- Born: 1952 Tiana, Province of Barcelona, Spain
- Died: 18 October 2025 (aged 72–73)
- Occupations: Journalist, screenwriter, television producer
- Known for: Founding team of Televisió de Catalunya; second director of TV3 (1984 to 1989)

= Enric Canals =

Spanish journalist (1952–2025)

Enric Canals i Cussó was a Spanish journalist, screenwriter and television producer who was part of the founding team of Televisió de Catalunya and served as the second director of TV3 from 1984 to 1989. He worked for El País and Diari de Barcelona and collaborated with Ràdio Barcelona before moving into documentary production and senior public communication roles in Catalonia. In 2011, he was appointed delegate of Vocento in Catalonia and in 2013 he received the Godó Prize for Investigative Journalism and Reporting for his essay Pujol Catalunya. El consell de guerra a Jordi Pujol. He died on 18 October 2025 aged 73.

== Early life and education ==
Canals was born in Tiana in the Province of Barcelona in 1952. He held a degree in Information Sciences, as reported by Catalan outlets at the time of his death. In his early professional years, he wrote and edited for El País and the Diari de Barcelona and also worked with Ràdio Barcelona. In August 1986, as a representative of Televisió de Catalunya, he signed a cooperation agreement with independent producers that became an early milestone in relations between the public broadcaster and Catalonia’s audiovisual sector.

== Career ==
Canals joined Televisió de Catalunya at its inception, first as head of programmes and later as director of TV3 from 1984 to 1989. During his tenure, the channel inaugurated its current headquarters in Sant Joan Despí in 1986, launched Canal 33 in 1988, opened delegations in Girona, Lleida and Tarragona, created the regional newscast Telenotícies Comarques and broadcast in Aranese for the first time in the Val d'Aran. He subsequently directed the Barcelona daily El Observador while continuing collaborations in press and radio.

In 1990, he founded the production company Mercuri SGP, from which he produced and developed documentary series often centred on twentieth-century history, including Te’n recordes, Els dies que van canviar la nostra vida and Un món en flames. He also directed the TV3 Sense ficció documentary Pujol/Catalunya. El consell de guerra in 2013, which reconstructed the 1960 court-martial of Jordi Pujol and achieved record viewership for the strand.

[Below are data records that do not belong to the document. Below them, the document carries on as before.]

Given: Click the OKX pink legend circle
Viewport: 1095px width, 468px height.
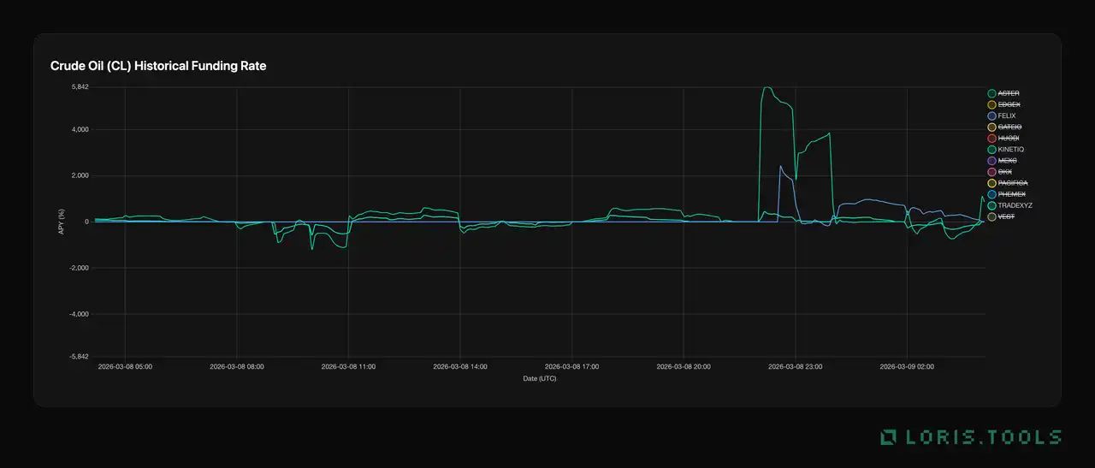Looking at the screenshot, I should tap(991, 172).
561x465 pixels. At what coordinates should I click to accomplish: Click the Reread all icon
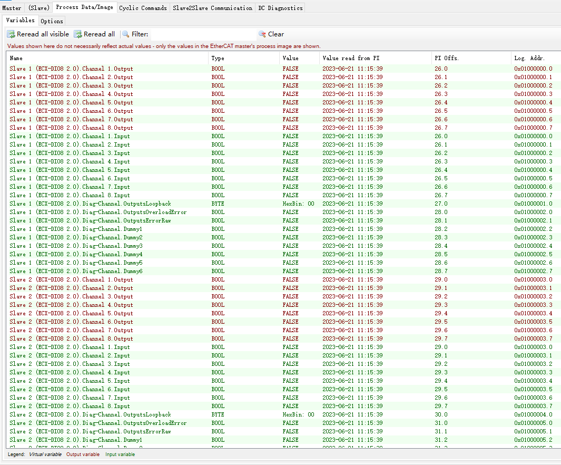point(78,34)
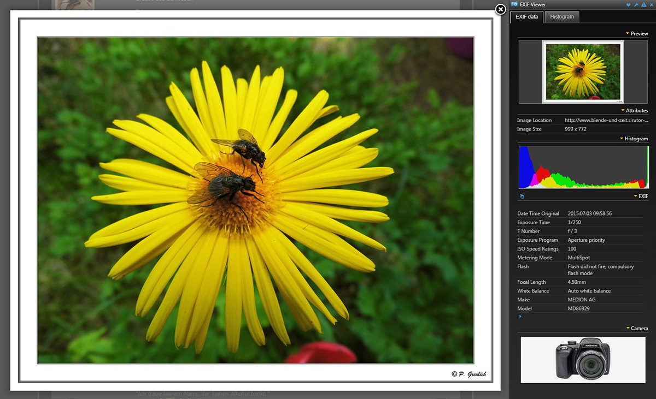Screen dimensions: 656x399
Task: Close the EXIF Viewer panel with the X icon
Action: point(651,5)
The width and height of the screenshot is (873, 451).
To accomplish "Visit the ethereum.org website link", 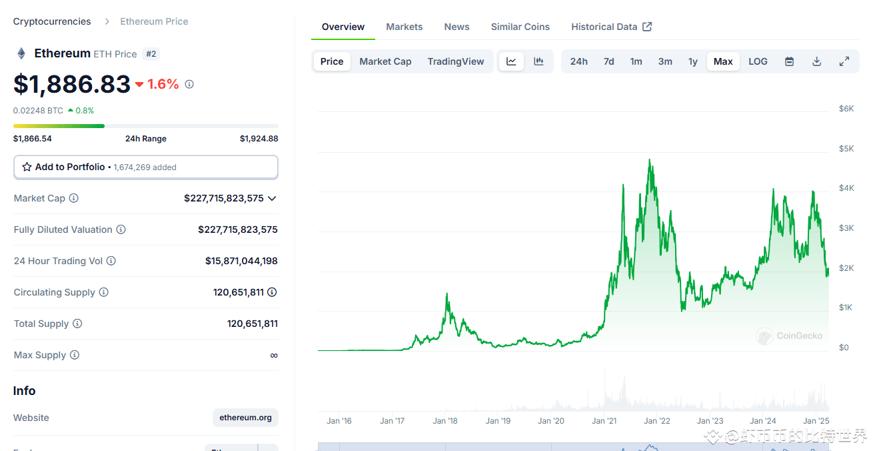I will [245, 418].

The same project corresponded to his Godó Prize for reporting for the essay Pujol Catalunya. El consell de guerra a Jordi Pujol.

Beyond television production, he held senior public communication posts, serving as director general of Diffusion in the Generalitat de Catalunya from 1997 to 2001, as a member of the Catalan Audiovisual Council and as a member of the board of the Corporació Catalana de Mitjans Audiovisuals between 2004 and 2008. His appointment to the CCRTV board was formalised at the Parliament of Catalonia on 24 February 2004.

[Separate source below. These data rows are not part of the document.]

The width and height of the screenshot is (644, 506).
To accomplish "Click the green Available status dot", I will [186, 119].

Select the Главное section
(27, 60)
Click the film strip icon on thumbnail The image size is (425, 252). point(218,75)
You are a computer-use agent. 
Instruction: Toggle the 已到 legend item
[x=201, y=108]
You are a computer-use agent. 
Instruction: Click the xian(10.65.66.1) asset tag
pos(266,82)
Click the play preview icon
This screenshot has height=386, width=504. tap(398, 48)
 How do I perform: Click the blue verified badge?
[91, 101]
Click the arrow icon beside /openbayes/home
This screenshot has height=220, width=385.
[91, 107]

In March 2011, he was appointed delegate of the Vocento group in Catalonia, a role he combined with his documentary production activities. He continued as a documentary director in this period, including the film Jesús Monzón, el líder olvidado por la historia, selected in 2011 and later broadcast by RTVE.

In later years, he advised the Government of Andorra on the creation of RTVA and resided in the Principality, with Andorran outlets noting his contribution and subsequent residence.